Инструкции к заданиям:
1 – Перепишите дословно отрывок из фрагмента страницы между словами «1. Тишина и молчание» и «и поэтому следует молчать.» включительно.
2 – Переведите на английский язык предложение из фрагмента страницы: «Молчание начинается там, где кончается речь».
3 – Продолжите рассуждение о тишине и молчании из фрагмента страницы, начав сразу после его последнего предложения.

Фрагмент страницы:

Михаил Эпштейн. Ирония идеала: парадоксы русской литературы

  • Михаил Эпштейн. Ирония идеала: парадоксы русской литературы. — М.: Новое литературное обозрение, 2015. — 385 с.

    Русская литература склонна противоречить сама себе. Книга известного литературоведа и культуролога Михаила Эпштейна рассматривает парадоксы русской литературы: святость маленького человека и демонизм державной власти, смыслонаполненность молчания и немоту слова, Эдипов комплекс советской цивилизации и странный симбиоз образов воина и сновидца. В книге прослеживаются «проклятые вопросы» русской литературы, впадающей в крайности юродства и бесовства и вместе с тем мучительно ищущей Целого. Исследуется особая диалектика самоотрицания и саморазрушения, свойственная и отдельным авторам, и литературным эпохам и направлениям. Устремление к идеалу и гармонии обнаруживает свою трагическую или ироническую изнанку, величественное и титаническое — демонические черты, а низкое и малое — способность к духовному подвижничеству.

    ЯЗЫК И МОЛЧАНИЕ КАК ФОРМЫ БЫТИЯ

    1. Тишина и молчание

    Молчание обычно толкуется как отсутствие слов и противопоставляется речи. Людвиг Витгенштейн, заканчивает свой «Логико-философский трактат» известным афоризмом: «6.54. О чем невозможно говорить, о том следует молчать»1. «Wovon man nicht sprechen kann, dar uber mub man scheigen». Молчание начинается там, где кончается речь. Здесь выражено присущее логическому позитивизму стремление отделить наблюдаемые «атомарные» факты и доказуемые, «верифицируемые» суждения, от области так называемых метафизических тайн. О последних нельзя производить логически состоятельных суждений — и поэтому следует молчать.

Доступные данные:
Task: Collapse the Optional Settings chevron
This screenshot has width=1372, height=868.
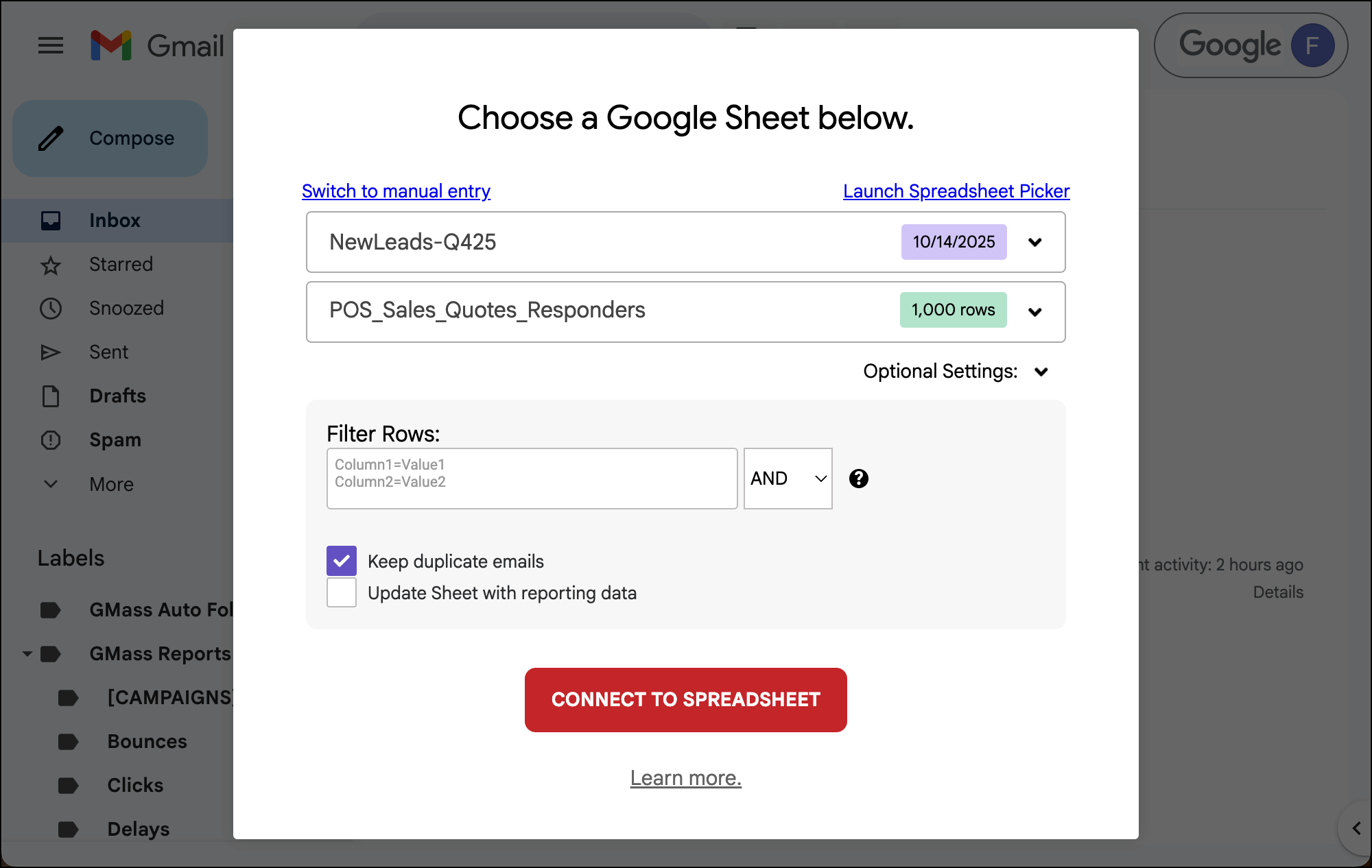Action: [1041, 372]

Результаты:
1 –
1. Тишина и молчание

    Молчание обычно толкуется как отсутствие слов и противопоставляется речи. Людвиг Витгенштейн, заканчивает свой «Логико-философский трактат» известным афоризмом: «6.54. О чем невозможно говорить, о том следует молчать»1. «Wovon man nicht sprechen kann, dar uber mub man scheigen». Молчание начинается там, где кончается речь. Здесь выражено присущее логическому позитивизму стремление отделить наблюдаемые «атомарные» факты и доказуемые, «верифицируемые» суждения, от области так называемых метафизических тайн. О последних нельзя производить логически состоятельных суждений — и поэтому следует молчать.

2 – Silence begins where speech ends.

3 –
    Но верно ли, что молчание и слово исключают друг друга? Парадокс в том, что само построение витгенштейновского афоризма, параллелизм его частей, объединяет молчание и говорение и тем самым ставит под сомнение то, что хотел сказать автор. «О чем невозможно говорить, о том следует молчать». Значит, у молчания и речи есть общий предмет. Именно невозможность говорить о чем-то делает возможным молчание о том же самом. Молчание получает свою тему от разговора — уже вычлененной, артикулированной, и молчание становится дальнейшей формой ее разработки, ее внесловесного произнесения. Если бы не было разговора, не было бы и молчания — не о чем было бы молчать. Разговор не просто отрицается или прекращается молчанием — он по-новому продолжается в молчании, он создает возможность молчания, обозначает то, о чем молчат.

    Молчание следует отличать от тишины — естественного состояния беззвучия в отсутствие разговора. Предмет еще не выделен, пребывает, так сказать, в именительном падеже, еще не встал в предложный падеж, чтобы стать темой разговора — или молчания. Нельзя сказать «тишина о чем-то», или «быть тихим о чем-то» — тишина не имеет темы и не имеет автора, она, в отличие от молчания, есть состояние бытия, а не действие, производимое субъектом и относящееся к объекту. Кратко это различие выразил М. Бахтин: «В тишине ничто не звучит (или нечто не звучит) — в молчании никто не говорит (или некто не говорит). Молчание возможно только в человеческом мире (и только для человека)» 2.

    О том же различии свидетельствует лингвистический анализ Н.Д. Арутюновой: «глагол молчать... предполагает возможность выполнения речевого действия» 3. Про немого или иностранца, не владеющего данным языком, обычно не говорят, что они «молчат», это предикат относится только к существу, способному говорить, а значит, само молчание принадлежит виртуальной области языка. Выбор между речью и не-речью — это скрытый акт речи.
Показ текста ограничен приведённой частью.